WE Student Seminar: Bryan Lara & William Seifert

Bryan Lara

Graduate Research Associate, Welding Engineering, advised by Dr. Antonio Ramirez

Exploration of additive manufacturing technology to improve materials joining for the transportation industry 

Abstract

The introduction of advanced high strength steels (AHSS) to body-in-white designs has hindered Resistance Spot Welding joining. Adequate performance should be achieved with minimal modification to the existing capital assets and production routes in OEM assembly facilities. With the use of interlayer technology, the joining of AHSS/AHSS and dissimilar Al/AHSS materials via Resistance Spot Welding (RSW) creates an opportunity to weld incompatible materials. Welding these materials brings forth two distinct challenges. First, AHSS/AHSS welds are problematic with respect to weld toughness and strength as a result of their chemistry. Second, dissimilar welds between AHSS/Al joints are problematic as a result of metallurgical incompatibility (electrical/thermal conductivity, melting point, crystal structure) and the formation of intermetallic compounds.

Bio

Received an A.S Degree in Welding Technology from a Community College. Obtained a B.S Degree in Welding Engineering from The Ohio State University. 

William Siefert

Graduate Research Associate, Welding Engineering, advised by Dr.
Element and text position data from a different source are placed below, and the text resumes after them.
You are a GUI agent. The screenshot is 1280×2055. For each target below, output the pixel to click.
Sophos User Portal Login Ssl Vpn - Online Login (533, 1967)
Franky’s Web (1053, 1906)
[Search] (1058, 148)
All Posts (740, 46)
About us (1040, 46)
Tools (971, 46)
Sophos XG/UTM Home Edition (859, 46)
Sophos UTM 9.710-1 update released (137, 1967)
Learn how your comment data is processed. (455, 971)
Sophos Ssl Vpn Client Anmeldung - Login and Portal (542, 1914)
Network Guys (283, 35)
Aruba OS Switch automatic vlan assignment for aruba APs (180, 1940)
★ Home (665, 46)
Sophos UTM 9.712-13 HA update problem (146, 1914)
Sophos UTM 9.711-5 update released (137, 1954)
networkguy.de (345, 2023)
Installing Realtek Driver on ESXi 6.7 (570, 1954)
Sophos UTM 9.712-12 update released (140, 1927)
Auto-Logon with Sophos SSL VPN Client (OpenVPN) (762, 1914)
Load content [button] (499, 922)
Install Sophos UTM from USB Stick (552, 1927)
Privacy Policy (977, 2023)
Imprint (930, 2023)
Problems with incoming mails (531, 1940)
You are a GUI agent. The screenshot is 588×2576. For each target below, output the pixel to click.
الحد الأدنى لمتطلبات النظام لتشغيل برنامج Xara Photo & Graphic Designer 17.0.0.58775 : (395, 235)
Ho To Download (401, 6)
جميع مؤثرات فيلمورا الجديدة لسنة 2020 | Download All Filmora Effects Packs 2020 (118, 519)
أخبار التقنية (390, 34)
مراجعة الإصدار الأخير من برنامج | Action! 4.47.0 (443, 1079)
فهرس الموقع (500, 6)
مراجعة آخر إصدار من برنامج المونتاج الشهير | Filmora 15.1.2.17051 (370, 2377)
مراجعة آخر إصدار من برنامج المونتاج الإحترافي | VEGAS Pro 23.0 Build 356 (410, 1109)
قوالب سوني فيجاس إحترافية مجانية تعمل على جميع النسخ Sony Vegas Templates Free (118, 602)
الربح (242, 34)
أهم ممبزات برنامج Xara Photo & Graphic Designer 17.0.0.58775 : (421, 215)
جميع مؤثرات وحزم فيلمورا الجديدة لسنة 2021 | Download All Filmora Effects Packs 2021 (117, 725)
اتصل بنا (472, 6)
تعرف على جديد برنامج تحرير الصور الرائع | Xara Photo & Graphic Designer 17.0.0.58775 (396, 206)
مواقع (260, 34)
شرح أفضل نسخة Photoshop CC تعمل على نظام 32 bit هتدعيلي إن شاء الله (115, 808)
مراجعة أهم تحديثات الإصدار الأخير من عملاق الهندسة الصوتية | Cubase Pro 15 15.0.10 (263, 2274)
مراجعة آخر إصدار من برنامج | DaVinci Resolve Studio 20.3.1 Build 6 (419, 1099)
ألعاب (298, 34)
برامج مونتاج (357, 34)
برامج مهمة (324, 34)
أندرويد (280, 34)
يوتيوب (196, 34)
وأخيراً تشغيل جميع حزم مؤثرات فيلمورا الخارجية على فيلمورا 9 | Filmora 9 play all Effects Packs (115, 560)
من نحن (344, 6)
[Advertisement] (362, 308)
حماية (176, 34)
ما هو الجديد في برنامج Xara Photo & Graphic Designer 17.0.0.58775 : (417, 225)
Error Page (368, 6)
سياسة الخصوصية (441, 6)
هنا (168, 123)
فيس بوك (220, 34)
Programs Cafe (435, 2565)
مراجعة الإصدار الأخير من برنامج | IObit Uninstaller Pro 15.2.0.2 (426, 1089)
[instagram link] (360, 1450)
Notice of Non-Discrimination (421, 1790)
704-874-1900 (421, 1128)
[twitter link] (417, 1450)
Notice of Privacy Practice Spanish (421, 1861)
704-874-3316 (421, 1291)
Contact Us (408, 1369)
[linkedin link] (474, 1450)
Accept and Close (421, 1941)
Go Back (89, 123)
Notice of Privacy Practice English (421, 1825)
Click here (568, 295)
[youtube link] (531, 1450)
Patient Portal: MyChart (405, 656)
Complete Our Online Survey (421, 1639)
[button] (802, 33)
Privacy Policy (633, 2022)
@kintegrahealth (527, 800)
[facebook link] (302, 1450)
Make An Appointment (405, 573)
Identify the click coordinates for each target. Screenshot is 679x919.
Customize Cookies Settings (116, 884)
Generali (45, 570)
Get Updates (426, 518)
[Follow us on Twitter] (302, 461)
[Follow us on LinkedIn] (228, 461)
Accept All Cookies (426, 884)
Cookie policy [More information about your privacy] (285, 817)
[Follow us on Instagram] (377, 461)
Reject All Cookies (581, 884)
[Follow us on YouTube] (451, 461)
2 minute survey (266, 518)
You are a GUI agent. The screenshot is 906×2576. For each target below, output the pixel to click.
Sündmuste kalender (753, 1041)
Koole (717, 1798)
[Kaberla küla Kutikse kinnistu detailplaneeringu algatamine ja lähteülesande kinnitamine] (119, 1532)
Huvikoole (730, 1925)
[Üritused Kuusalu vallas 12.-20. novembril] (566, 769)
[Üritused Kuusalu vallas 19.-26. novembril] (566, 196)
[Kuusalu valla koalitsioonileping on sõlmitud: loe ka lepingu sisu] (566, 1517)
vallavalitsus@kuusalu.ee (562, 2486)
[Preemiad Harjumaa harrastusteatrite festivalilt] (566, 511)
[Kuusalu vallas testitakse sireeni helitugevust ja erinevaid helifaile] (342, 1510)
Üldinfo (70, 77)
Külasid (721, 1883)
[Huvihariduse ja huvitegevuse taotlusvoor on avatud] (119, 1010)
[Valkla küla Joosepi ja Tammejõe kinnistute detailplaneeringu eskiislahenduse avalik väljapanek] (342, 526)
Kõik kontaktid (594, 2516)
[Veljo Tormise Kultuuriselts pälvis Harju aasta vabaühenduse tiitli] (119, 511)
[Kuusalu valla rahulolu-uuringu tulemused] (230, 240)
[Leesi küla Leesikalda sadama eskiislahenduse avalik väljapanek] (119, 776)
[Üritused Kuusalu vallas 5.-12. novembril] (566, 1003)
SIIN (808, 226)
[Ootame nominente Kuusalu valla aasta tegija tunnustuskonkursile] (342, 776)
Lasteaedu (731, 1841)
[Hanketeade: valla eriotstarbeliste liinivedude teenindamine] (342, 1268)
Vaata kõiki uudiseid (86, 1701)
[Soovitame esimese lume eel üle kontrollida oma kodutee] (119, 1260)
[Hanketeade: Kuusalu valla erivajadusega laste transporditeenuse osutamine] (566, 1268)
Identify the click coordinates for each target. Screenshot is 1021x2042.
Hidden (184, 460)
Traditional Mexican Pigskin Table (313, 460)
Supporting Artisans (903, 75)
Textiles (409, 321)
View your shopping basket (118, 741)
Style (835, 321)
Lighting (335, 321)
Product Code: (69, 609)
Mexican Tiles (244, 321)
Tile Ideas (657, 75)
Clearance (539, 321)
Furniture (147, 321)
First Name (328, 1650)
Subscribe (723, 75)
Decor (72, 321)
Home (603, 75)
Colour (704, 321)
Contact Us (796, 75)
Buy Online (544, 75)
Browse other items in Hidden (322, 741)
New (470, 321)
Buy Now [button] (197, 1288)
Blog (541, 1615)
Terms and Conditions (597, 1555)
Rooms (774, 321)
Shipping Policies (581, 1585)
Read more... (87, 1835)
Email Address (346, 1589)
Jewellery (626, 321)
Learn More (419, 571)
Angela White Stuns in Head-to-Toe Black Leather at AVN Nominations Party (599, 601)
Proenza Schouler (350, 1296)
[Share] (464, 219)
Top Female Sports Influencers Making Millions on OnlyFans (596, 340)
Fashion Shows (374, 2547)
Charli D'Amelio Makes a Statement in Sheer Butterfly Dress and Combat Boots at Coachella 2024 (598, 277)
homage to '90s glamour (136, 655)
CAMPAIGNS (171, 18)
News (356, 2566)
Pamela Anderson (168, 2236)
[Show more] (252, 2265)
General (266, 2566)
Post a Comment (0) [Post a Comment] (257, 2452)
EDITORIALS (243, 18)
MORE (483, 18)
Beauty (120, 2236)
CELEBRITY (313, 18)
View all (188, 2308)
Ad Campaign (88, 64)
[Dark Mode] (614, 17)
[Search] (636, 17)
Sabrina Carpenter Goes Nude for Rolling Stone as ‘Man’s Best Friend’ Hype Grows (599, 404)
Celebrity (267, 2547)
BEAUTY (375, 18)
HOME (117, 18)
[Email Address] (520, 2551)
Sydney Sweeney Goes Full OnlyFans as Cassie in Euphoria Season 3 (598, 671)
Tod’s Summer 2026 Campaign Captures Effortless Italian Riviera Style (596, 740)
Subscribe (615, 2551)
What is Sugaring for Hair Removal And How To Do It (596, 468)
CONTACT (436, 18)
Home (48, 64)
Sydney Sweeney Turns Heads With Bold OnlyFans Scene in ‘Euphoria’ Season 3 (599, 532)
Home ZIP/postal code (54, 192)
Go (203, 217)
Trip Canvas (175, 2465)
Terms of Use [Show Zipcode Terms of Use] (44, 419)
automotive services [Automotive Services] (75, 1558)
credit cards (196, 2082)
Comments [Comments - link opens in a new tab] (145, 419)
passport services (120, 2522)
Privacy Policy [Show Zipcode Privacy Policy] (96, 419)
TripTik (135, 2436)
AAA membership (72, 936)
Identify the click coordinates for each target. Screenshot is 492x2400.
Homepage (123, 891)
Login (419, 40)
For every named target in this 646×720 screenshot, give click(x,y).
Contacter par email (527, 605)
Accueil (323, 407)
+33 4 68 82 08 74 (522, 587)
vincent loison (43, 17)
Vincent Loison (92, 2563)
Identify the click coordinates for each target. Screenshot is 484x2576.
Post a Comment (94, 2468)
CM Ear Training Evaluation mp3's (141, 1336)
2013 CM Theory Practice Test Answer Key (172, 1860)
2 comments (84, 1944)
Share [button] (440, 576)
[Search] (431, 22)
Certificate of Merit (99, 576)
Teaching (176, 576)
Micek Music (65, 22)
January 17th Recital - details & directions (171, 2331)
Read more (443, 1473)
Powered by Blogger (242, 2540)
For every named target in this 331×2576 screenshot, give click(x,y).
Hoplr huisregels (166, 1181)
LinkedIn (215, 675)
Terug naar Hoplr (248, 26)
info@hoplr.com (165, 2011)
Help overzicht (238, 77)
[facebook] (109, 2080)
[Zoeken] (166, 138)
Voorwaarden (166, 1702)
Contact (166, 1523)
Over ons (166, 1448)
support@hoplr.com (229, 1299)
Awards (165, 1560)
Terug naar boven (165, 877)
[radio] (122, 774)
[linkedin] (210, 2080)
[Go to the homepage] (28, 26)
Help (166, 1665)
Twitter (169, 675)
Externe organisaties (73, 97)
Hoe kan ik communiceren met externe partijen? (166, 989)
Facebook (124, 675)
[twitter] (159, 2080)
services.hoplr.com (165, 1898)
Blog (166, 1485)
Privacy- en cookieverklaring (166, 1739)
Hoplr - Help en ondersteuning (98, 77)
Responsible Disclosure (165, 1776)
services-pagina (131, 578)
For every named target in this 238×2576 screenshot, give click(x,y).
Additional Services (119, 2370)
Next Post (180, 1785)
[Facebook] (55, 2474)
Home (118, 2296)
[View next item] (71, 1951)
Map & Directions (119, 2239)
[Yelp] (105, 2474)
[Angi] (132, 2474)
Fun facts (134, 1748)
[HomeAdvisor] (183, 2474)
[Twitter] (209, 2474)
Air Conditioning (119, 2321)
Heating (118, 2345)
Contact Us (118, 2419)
Bioan Alexandrov

Cross Weld Tensile Testing using Digital Image Correlation to determine local yielding properties of Dissimilar Metal Welds

Abstract

Qualification for weld strength is typically accomplished using cross weld tensile testing. This style of testing only gives the global behavior of the welded joint and limited materials properties, such as elongation at failure and tensile strength of the material where final failure occurs. Qualification for welded structures usually requires the weldment fail in the base metal. Final failure in cross weld tensile tests in the base metal does not provide information about the actual weld metal and heat affected zone properties. There may be weaker points in the microstructure that cannot be identified in a global cross weld tensile test due to being constrained by surrounding microstructures. Additionally, the traditional cross weld tensile test fails to quantify how strain accumulates and transfers in the microstructure at various loads. Using Digital Image Correlation (DIC) in combination with tensile testing, local strain of the various microstructures present across the weld was obtained for ferritic to austenitic dissimilar metal welds (DMW), as well as for a typical “matching” steel filler metal weld with a higher tensile strength than the base metal. This test also showed where and how strain accumulated and transferred during tensile loading of various welded microstructures. Local yield stresses of each region were also obtained. Obtaining such local properties provides insight into design and service limits of welded components in service.

Bio

Will Siefert First Year Master Student - anticipated graduation of spring 2021. Likes metals, cars and their applications.